Step 1: Decide what you want to allocate costs to, i.e. what are your cost objects?  If you have multiple cost objects, determine how they are related.  Examples:

                Customers, Orders, Products, Vendors

                Jobs

                Transactions

                Incidences of Care, patients, payors

Step 2: Build a single, denormalized table containing your cost objects in a spreadsheet.  At the right of your table, add 2 columns for each of your activities (one to determine activity proportion, the other to calculate activity cost per cost object)

Step 3: Build spreadsheet formulas that (1) accurately determine an activity proportion per cost object, and (2) use that proportion to distribute the fully loaded activity cost to those cost objects.
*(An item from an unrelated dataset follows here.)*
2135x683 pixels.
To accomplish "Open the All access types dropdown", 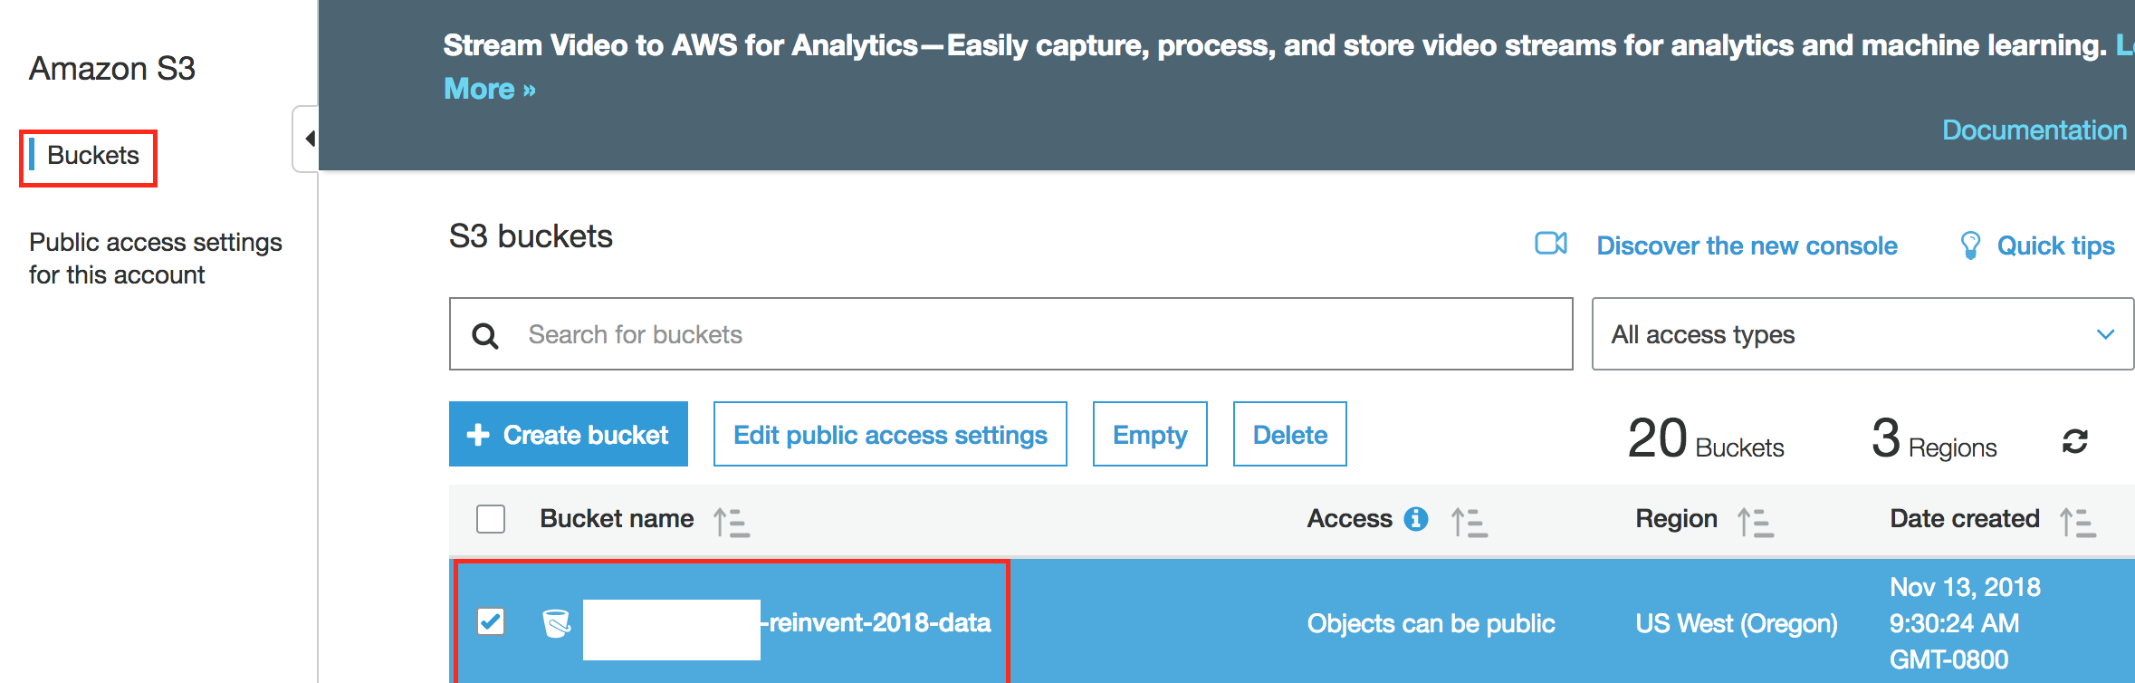I will tap(1862, 334).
Some things to keep in mind when creating the activity proportion algorithms:

  1. Build appropriate filters.  Not all of your cost objects will receive cost from all of your activities.  For example, an activity expense of warehouse picking should not be allocated to credit memos or direct ships.  An activity expense of cutting payroll checks should not be allocated to departments that are staffed fully with contractors.  Appropriate filters are 50% of the magic of ABC.
  2. Keep the algorithms simple.  Nothing can derail an activity based management effort like hyper complicated algorithms that make minutiae the rule and that no one understands.  If at all possible, use a single variable (e.g. time, revenue, weight, headcount) to allocate expenses.  At the very least, start with a single variable.  See how the model looks.  The truth comes out of activity based costing models very quickly, even without over complex algorithms.  You can always add complexity later.